Brexit: Why Tory embrace of Keynes doubles down on historic gamble – leader comment
If the UK Government’s planned spending boost fails to have a significant effect, Brexit Britain may find itself with an ailing economy and huge debts.
An economic stimulus is a tactic that is sometimes used by governments, usually but not always on the political left, to ride out a recession.
As the total spending pledges announced at the Conservative party conference passed £50 billion yesterday, it seems the current Government has decided to embrace Keynesian economics with some gusto ahead of Brexit.
Chancellor Sajid Javid even announced the UK would become “the first major economy in the world to end low pay altogether” over the next five years, with the statutory National Living Wage rising by more than £2 to £10.50 an hour.
Labour voters in mind
It was a bold pledge – clearly with the votes of Labour Leave supporters in mind – that he may not be required to keep in the event that his assessment, or that of a future chancellor, of the country’s circumstances changes. Javid also promised a “significant economic policy response” to a no-deal Brexit, with speculation this meant tax cuts.
‘Tax and spend’ is usually used by those on the political right to decry the policies of the left. ‘Cut tax and spend’ – assuming the Government is actually serious about all this – is unsustainable and potentially reckless.
If it works, a stimulus may help the UK get through a deal Brexit and remove some of the sting of a no-deal Brexit. The idea is that increased public borrowing – implicit in any plan to cut taxes while increasing spending – is paid off once the economy recovers.
If it does not work, the UK could face the bleak prospect of an ailing economy saddled with huge debts.
A no-deal Brexit is a potentially catastrophic risk and one that The Scotsman does not believe is remotely worth taking. Attempting to spend our way out of it may reduce the immediate political fallout, but if things go wrong the damage will be all the greater.

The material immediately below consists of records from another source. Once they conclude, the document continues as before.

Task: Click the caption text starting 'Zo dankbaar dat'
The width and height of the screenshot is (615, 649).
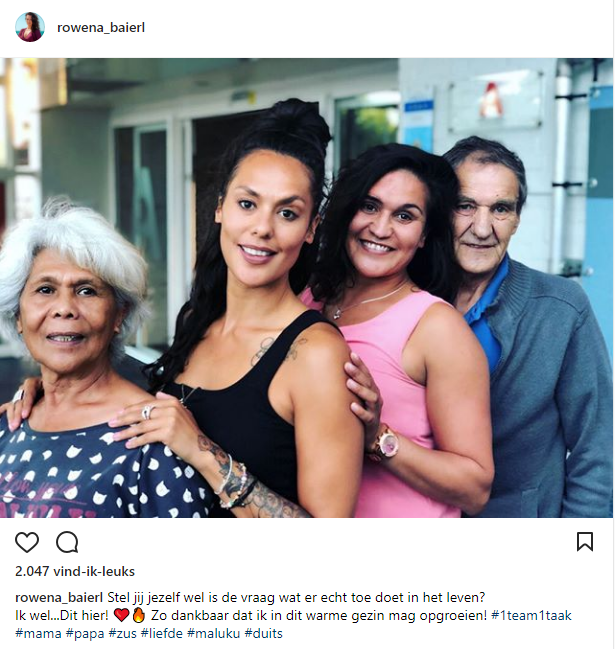Action: coord(319,615)
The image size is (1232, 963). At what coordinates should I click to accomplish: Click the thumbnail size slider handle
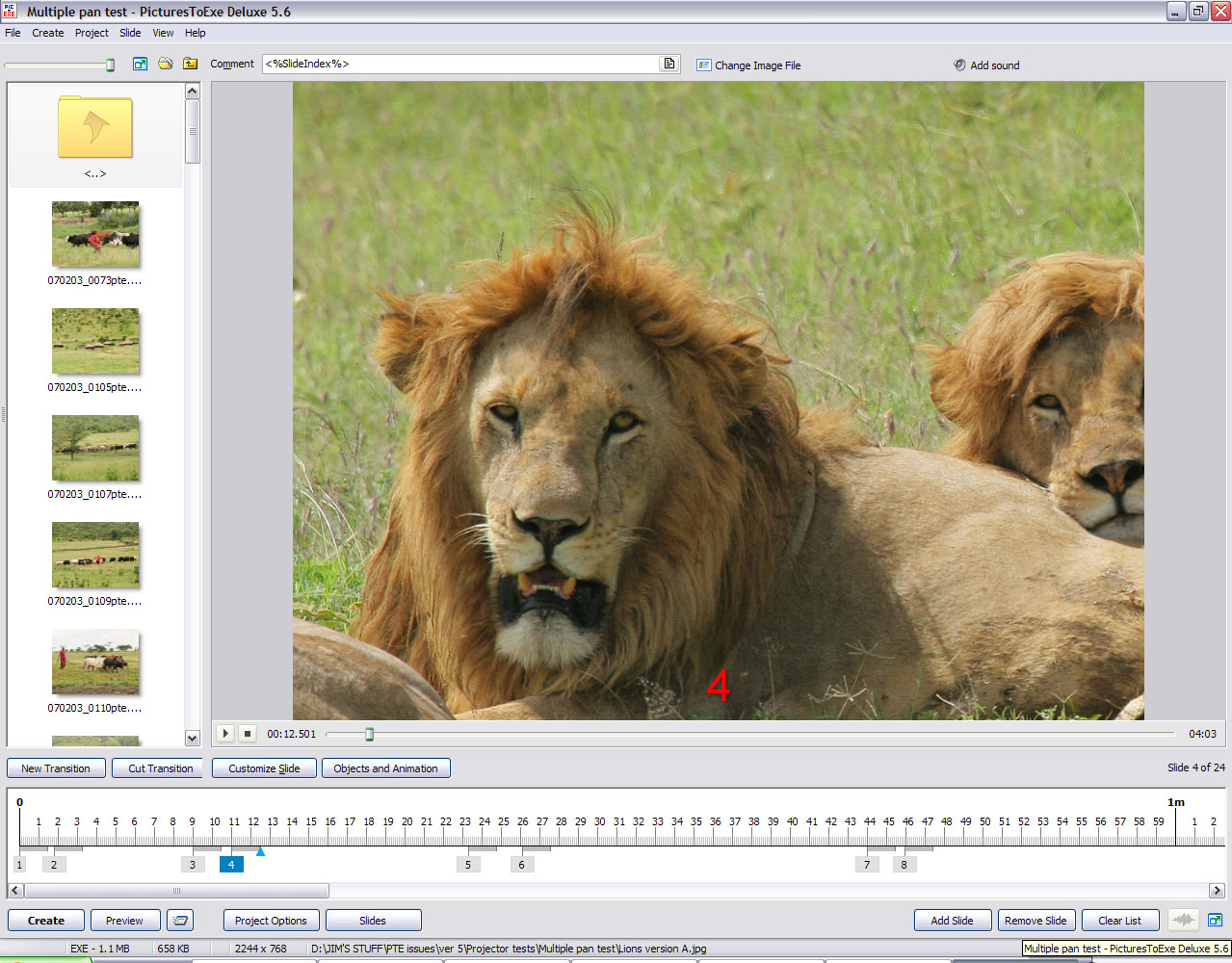point(110,65)
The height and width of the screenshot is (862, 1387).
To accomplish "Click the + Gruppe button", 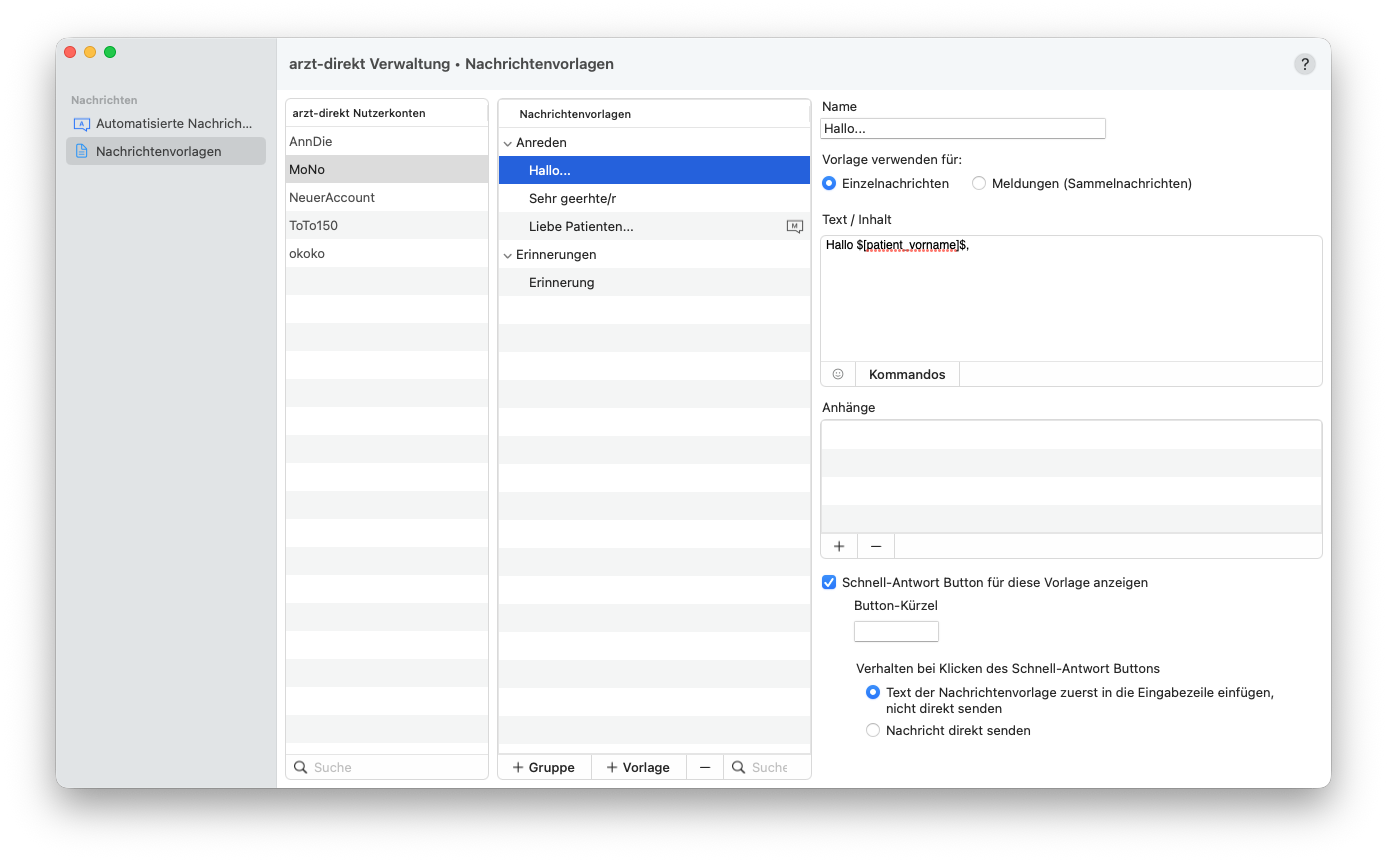I will click(x=544, y=767).
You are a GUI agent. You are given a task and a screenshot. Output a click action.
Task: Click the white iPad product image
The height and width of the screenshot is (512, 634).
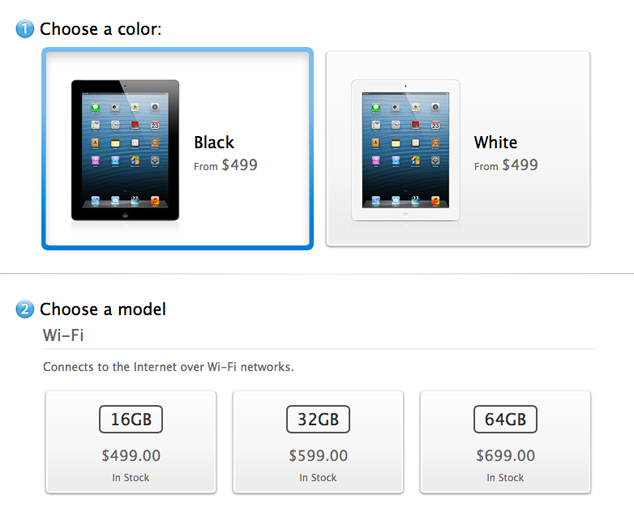(x=406, y=150)
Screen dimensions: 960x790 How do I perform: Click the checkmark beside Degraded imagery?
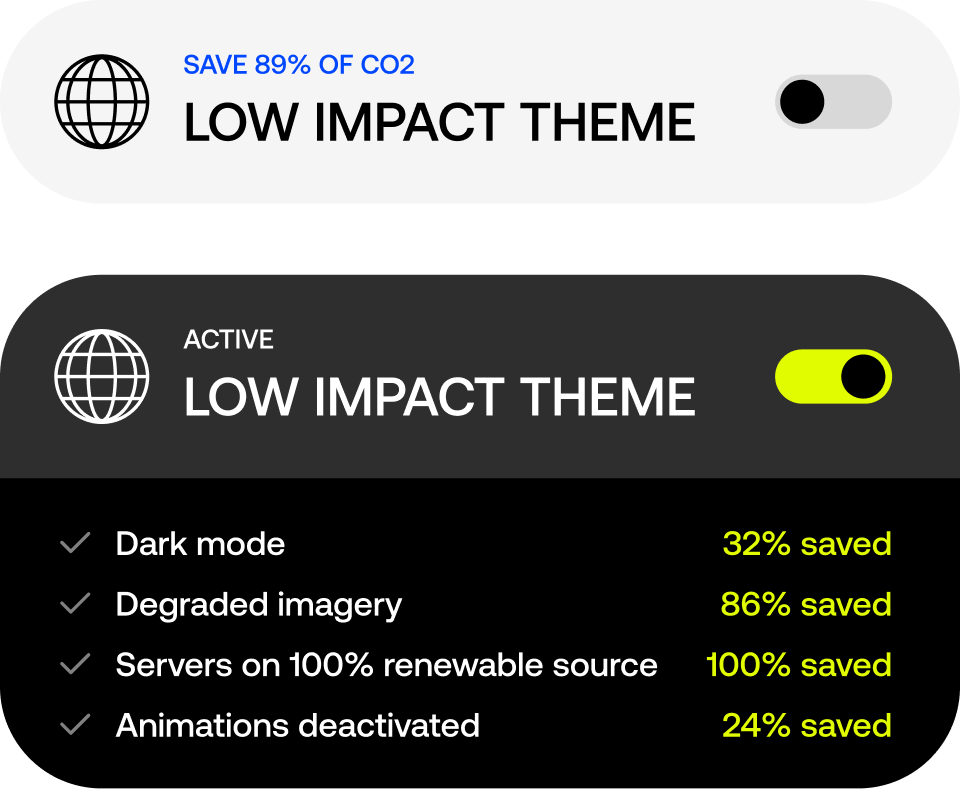[x=75, y=604]
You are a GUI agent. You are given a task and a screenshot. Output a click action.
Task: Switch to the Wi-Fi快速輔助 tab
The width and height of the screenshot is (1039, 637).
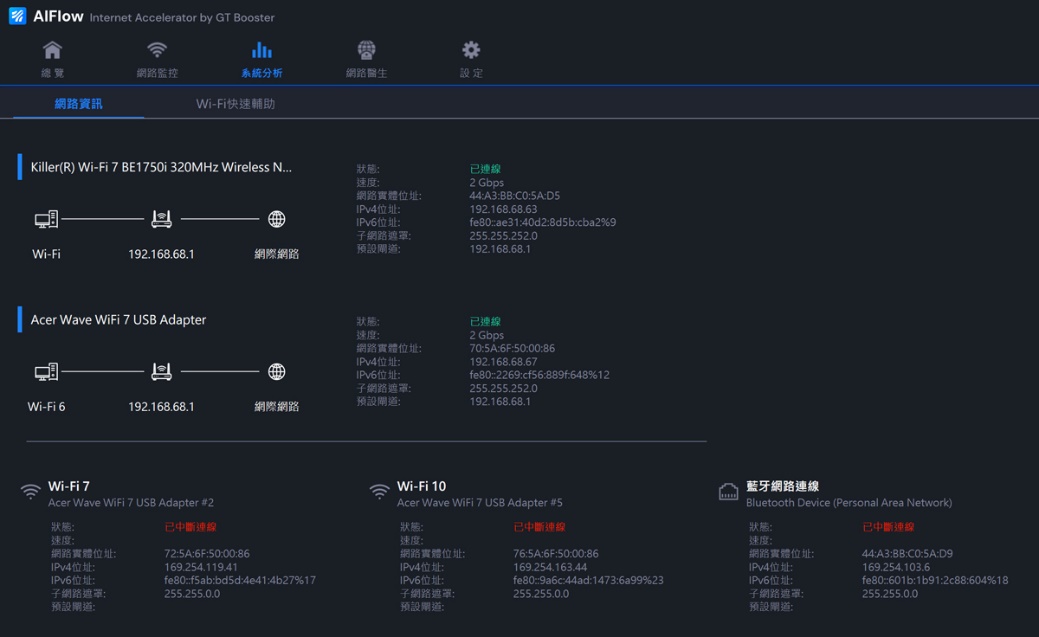(x=235, y=104)
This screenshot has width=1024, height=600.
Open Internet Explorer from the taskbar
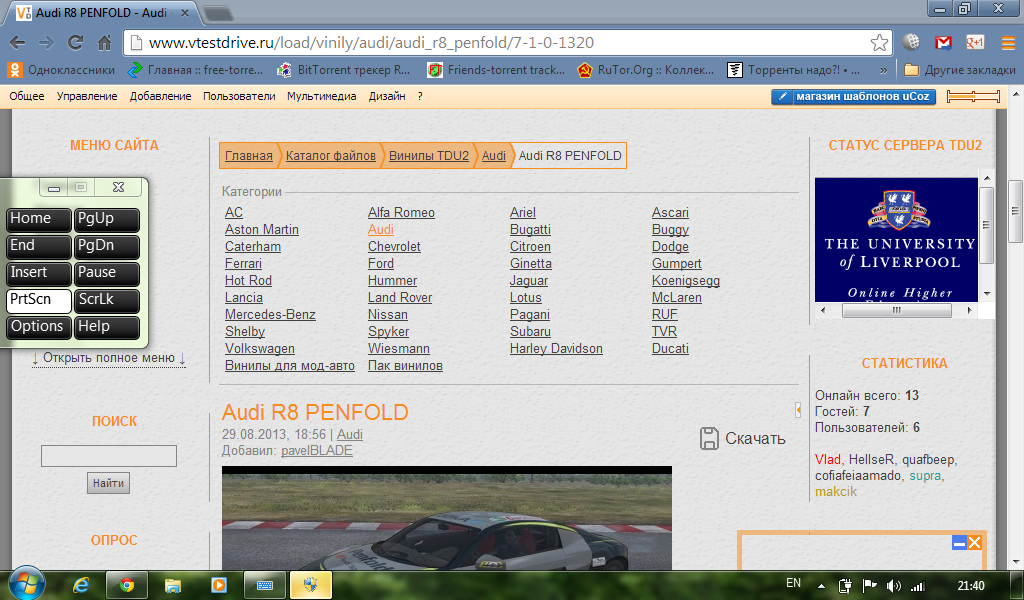(82, 584)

The policy also increases the pressure to get new trade deals, a situation that those on the other side of the negotiating table will exploit to their advantage. Only yesterday, International Trade Secretary Liz Truss said she expected deals to be struck in months, rather than years. The UK is in a hurry, other nations can afford to take a bit more time.
As the Scottish Conservatives dropped their opposition to a no-deal Brexit and with no real signs of a deal, the UK is raising the stakes of this historic gamble. And gambling, as many know to their cost, is too often the road to ruin.